First Northrop Risk Work Authorization approved.

January 1980 - Northrop RWA (Risk Work Authorization) funded for full go ahead.
January 1980 - Long lead time material procurement initiated.
January 1980 - Systems and components lab tests initiated.
March 1980 - Redirection of Northrop design to Engine Change Only.
March 1980 - F-5G Tool design initiated.
March 1980 - Initial F-5G Work Breakdown Structure issued.
April 1980 - Production Development Center contractor selected.
April 1980 - Start of F-5G engineering/operations drawing release negotiations.
April 1980 - Initial US Air Force 1/10 scale F-5G high speed wind tunnel tests concluded.
April 1980 - F-5G Program Directive 1 issued to provide basic philosophies, assumptions, and direction. Program Directives 2 and 3 followed in April 80, and Program Directive 4 in May 1981.
May 1980 - Program Directive 2 issued, authorizing RWA (Risk Work Authorization) coverage for procurement of 41 F-5G shipsets of common F-5E/F-5G raw material.
July 1980 - F-5E/F-5G common drawing release.
July 1980 - F-5G tool fabrication initiated.
August 1980 - F-5G Program Directive 5 issued to establish a Corrective Action Plan for possible tooling problems on early F-5G aircraft.
August 1980 - F-5G Program Directive 6 issued to hold in abeyance the ground rule on deferral of non-mandatory and rate tooling pending outcome of a tooling policy review.
August 1980 - F-5G Program Directive 3 issued to establish use of PROCAT with model designation "GG".
August 1980 - F-5G Program Directive 4 issued to release the Program Master Operating Schedule.
September 1980 - Program Directive 7 issued (configuration management) to define ground rules on nomenclature, configuration management plan, configuration board, and F-5G common drawing release.
October 1980 - First major F-5G subcontracts issued (ATCS - AMAG - ECS - FCES).
November 1980 - Fabrication of first F-5G aircraft begun.
January 1981 - F-5G revised program master schedule approved , including both F-5G -1 and F-5G -2 configurations.
April 1981 - F-5G-1 Air vehicle Preliminary Design Review.
June 1981 - Program Directive G81-1 issued to document a freeze of the configuration of the F-5G-1 air vehicle GG 1001.
December 1981 - Program Directive G81-3 issued to document the freeze of the configuration baseline and establish a critical change order procedure.
This extended the handling of design changes on GG1001, 1002, 1003, 1004 to ensure the most efficient incorporation of changes.

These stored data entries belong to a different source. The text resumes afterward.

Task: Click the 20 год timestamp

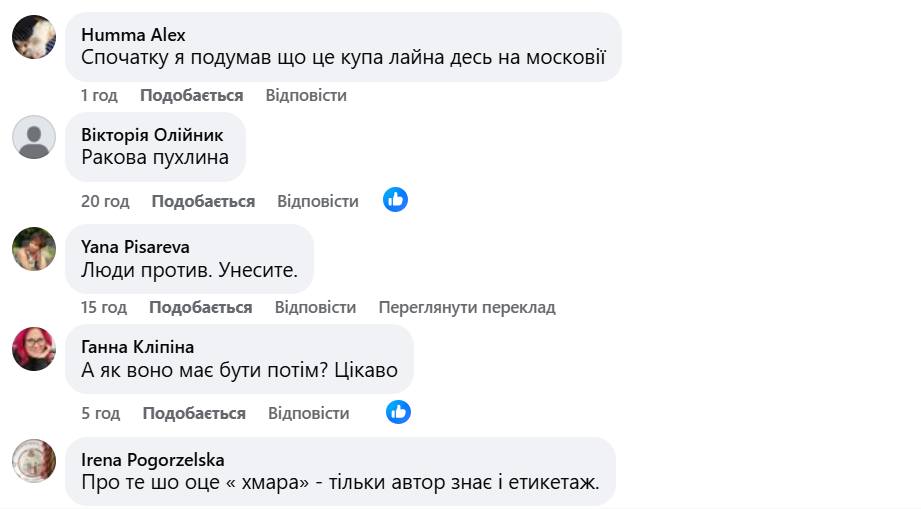Action: (105, 201)
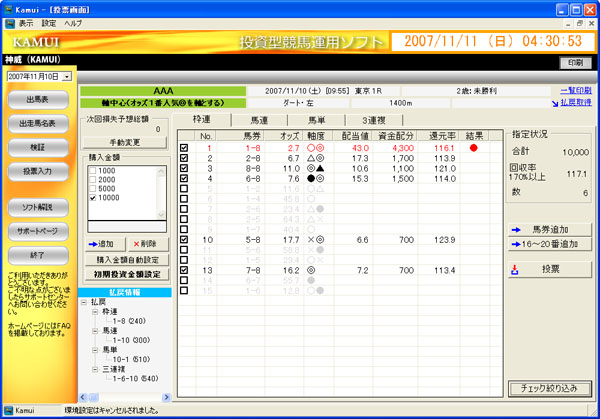Collapse the 枠連 node in payout tree
The image size is (600, 419).
93,311
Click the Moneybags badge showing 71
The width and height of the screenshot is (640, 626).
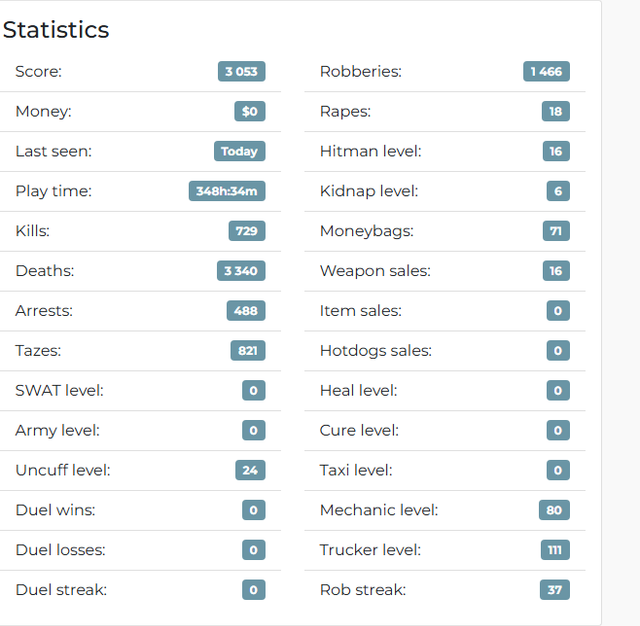click(x=556, y=231)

January 1982 - Program Directive 13 issued, This revised planning for manufacture and use of the F-5G-1 flight test aircraft, GG 1004, and its conversion to F-5G-2 flight test aircraft GI-1001.
This redirected the GG1004 subprogram and resolved the difficult schedule conditions imposed by the multiple uses planned for the aircraft. Instead it would just be completed as the first F-5G-2.

March 1982 - Program Directive 18, Functional Fixture Requirements for the F-5G-1 and F-5G-2 programs issued.
This Program Directive established the requirements for a functional fixture in support of program criteria published in Program Directive 17. It directed that manufacturing material resources be minimized as much as possible while supporting functional fixture requirements.

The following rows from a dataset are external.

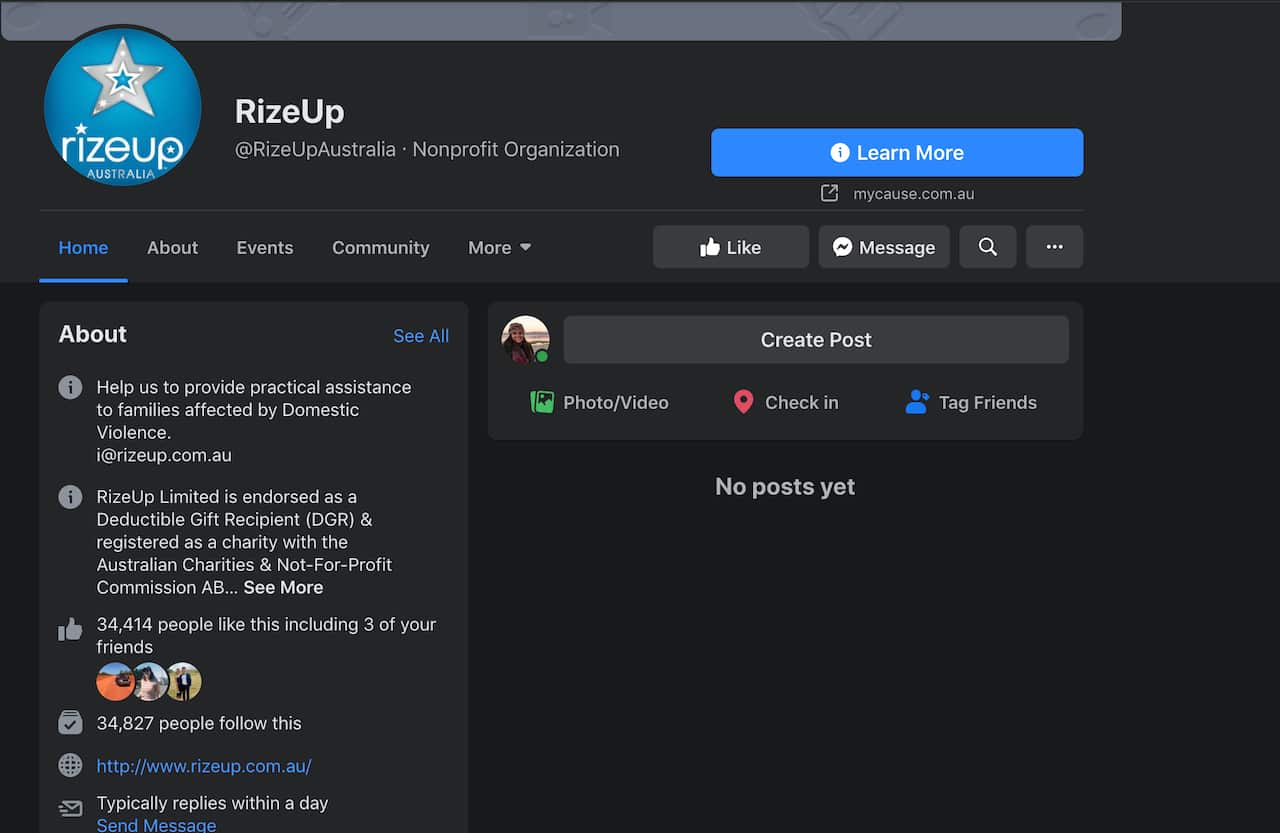Select the Photo/Video icon to add media
1280x833 pixels.
[542, 401]
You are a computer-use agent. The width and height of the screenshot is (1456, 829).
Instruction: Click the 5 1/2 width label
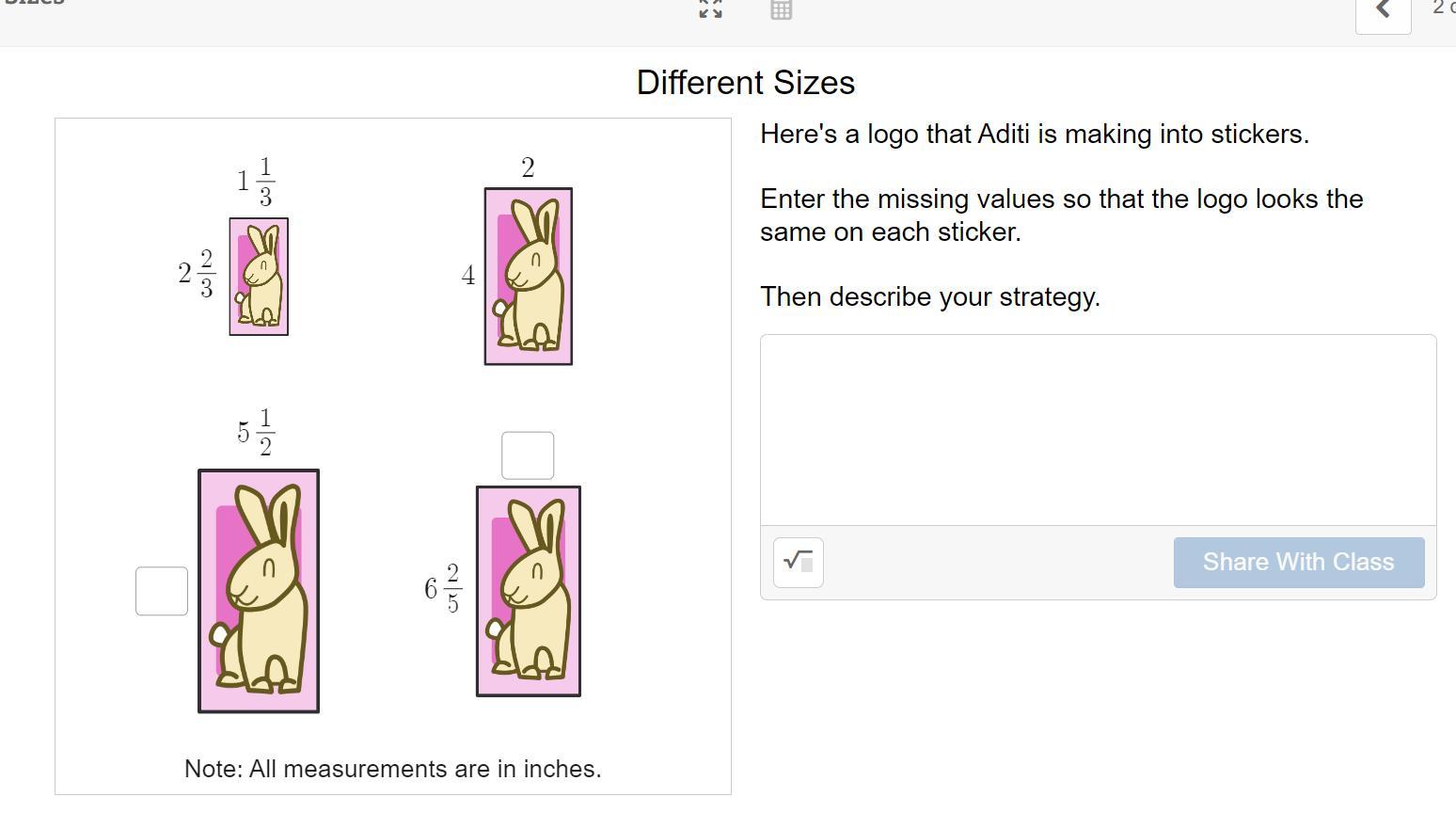(255, 433)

May 1982 - Program Directive 26, F-5G program redirection. Cut back to a two aircraft program (GG1001 and GI1001).
May 1982 - Program Directive 25, planning for manufacture and use of F-5G-1 flight test aircraft.
This was issued to clarify activities scheduled for aircraft GG1001, which include participation in the 1983 Paris Air Show, spin susceptibility tests, and refurbishment for sale in the F-5G-2 configuration.

August 1982 - Program Directive 27, configuration for first flight of GG1001, issued.
By this time a management directive had come down to stop referring to the aircraft as the F-5G, but rather only the "Tigershark".

August 1982 - GG1001 Tigershark roll out at Hawthorne.
August 30, 1982 - First flight of GG1001 Tigershark at Edwards Air Force Base.
January 1983 - F-20 GG1001 completed 100th flight.
March 1983 - Program Directive 35, Paris International Air Show .
This was issued to provide configuration definition of the F-20A operational display at the Paris Air Show of 1983.

May 1983 - GG1001 flies at the Paris Air Show, through June.
July 15, 1983 - 300th flight of GG1001.
July 18, 1983 - Demonstration flights of GG1001 by USAF pilots.
July 25, 1983 - Demonstration flights of GG1001 by Saudi pilots.
August 15, 1983 - Demonstration flights of GG1001 by Indonesian pilots.
August 22, 1983 - Demonstration flights of GG1001 by New Zealand pilots.
August 29, 1983 - Demonstration flights of GG1001 by German pilots.
September 5, 1983 - Demonstration flights of GG1001 by Portugese pilots.
September 19, 1983 - Demonstration flights of GG1001 by Moroccan pilots.
First Quarter 1984 - Demonstration flights of GG1001 by USN pilots.
September 26, 1983 - Demonstration flights of GG1001 by Swiss pilots.
October 17, 1983 - Demonstration flights of GG1001 by Korean pilots.
October 24, 1983 - Demonstration flights of GG1001 by Austrian pilots.
November 7, 1983 - Demonstration flights of GG1001 by Brazilian pilots.
November 14, 1983 - Demonstration flights of GG1001 by Yugoslavian pilots.
December 5, 1983 - Demonstration flights of GG1001 by Bahrainian pilots.
December 12, 1983 - Demonstration flights of GG1001 by Colombian pilots.
First Quarter 1984 - Demonstration flights of GG1001 by Greek pilots.
September 1984 - Farnborough Air Show. The F-20 flight display was the hit of the show.
October 10, 1984 - Korean GG1001 crash. Darrel Cornell killed.
GG1001 crashed at Suwon Air Base in South Korea during a tactical performance demonstration. Northrop Chief Test Pilot Darrell E Cornell was killed. Cornell had just completed a simulated strafing run at an altitude of about 300 feet when he pulled the aircraft up to an altitude of 1500 to 2000 feet, began a roll, and extended the landing gear and flaps. The roll was not completed and the aircraft continued inverted in an arc and struck the ground. The turn-in pull-up over the runway, and 360-degree aileron roll during which the landing gear was extended, had been part of the standard F-20 flight demonstration performed by Cornell at air shows on the nearly-completed F-20 world tour. The maneuver usually ended with the aircraft about 1,000 feet near the downwind end of the runway from which a base leg was entered for landing.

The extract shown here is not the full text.